== Brief ==
Copy out the lines of the entries word for word, from the line containing "Click the Mehr..." up to and including the last line of the entries.

== Information given ==
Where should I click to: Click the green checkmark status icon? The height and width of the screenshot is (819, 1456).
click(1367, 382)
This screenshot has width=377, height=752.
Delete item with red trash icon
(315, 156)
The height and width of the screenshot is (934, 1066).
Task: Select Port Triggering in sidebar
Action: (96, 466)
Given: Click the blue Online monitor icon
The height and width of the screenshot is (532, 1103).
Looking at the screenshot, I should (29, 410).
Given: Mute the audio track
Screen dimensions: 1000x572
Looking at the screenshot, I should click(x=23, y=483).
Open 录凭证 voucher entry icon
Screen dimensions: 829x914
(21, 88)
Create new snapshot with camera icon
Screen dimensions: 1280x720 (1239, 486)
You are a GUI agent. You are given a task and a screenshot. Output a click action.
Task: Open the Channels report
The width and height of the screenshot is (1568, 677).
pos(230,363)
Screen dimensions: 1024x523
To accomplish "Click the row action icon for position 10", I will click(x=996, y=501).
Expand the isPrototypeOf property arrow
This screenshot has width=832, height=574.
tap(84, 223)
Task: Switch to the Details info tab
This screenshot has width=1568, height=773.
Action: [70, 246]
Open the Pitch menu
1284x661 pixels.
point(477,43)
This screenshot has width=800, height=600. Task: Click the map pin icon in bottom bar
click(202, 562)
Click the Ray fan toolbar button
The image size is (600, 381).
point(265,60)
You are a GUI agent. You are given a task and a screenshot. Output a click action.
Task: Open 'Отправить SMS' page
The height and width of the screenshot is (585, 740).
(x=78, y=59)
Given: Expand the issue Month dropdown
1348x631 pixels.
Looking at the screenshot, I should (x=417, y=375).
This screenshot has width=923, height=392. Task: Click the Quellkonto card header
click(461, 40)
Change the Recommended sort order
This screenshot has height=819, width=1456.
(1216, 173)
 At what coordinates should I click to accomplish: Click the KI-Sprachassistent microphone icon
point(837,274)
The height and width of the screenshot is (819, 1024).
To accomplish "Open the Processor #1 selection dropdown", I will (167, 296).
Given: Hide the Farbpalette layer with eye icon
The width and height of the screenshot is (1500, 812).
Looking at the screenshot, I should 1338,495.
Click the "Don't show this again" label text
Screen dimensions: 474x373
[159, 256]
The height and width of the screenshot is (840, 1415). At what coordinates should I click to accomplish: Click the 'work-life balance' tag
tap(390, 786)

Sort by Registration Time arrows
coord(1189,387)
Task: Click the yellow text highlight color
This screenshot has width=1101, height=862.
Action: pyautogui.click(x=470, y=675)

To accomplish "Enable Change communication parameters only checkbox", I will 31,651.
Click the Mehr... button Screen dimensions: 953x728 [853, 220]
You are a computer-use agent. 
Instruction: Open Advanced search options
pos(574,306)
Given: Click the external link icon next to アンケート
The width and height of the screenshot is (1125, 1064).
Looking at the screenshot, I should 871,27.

== Response for this exercise ==
Click the Mehr... button Screen dimensions: 953x728 [853, 220]
You are a computer-use agent. 
Instruction: Open Advanced search options
pos(574,306)
Given: Click the external link icon next to アンケート
The width and height of the screenshot is (1125, 1064).
Looking at the screenshot, I should 871,27.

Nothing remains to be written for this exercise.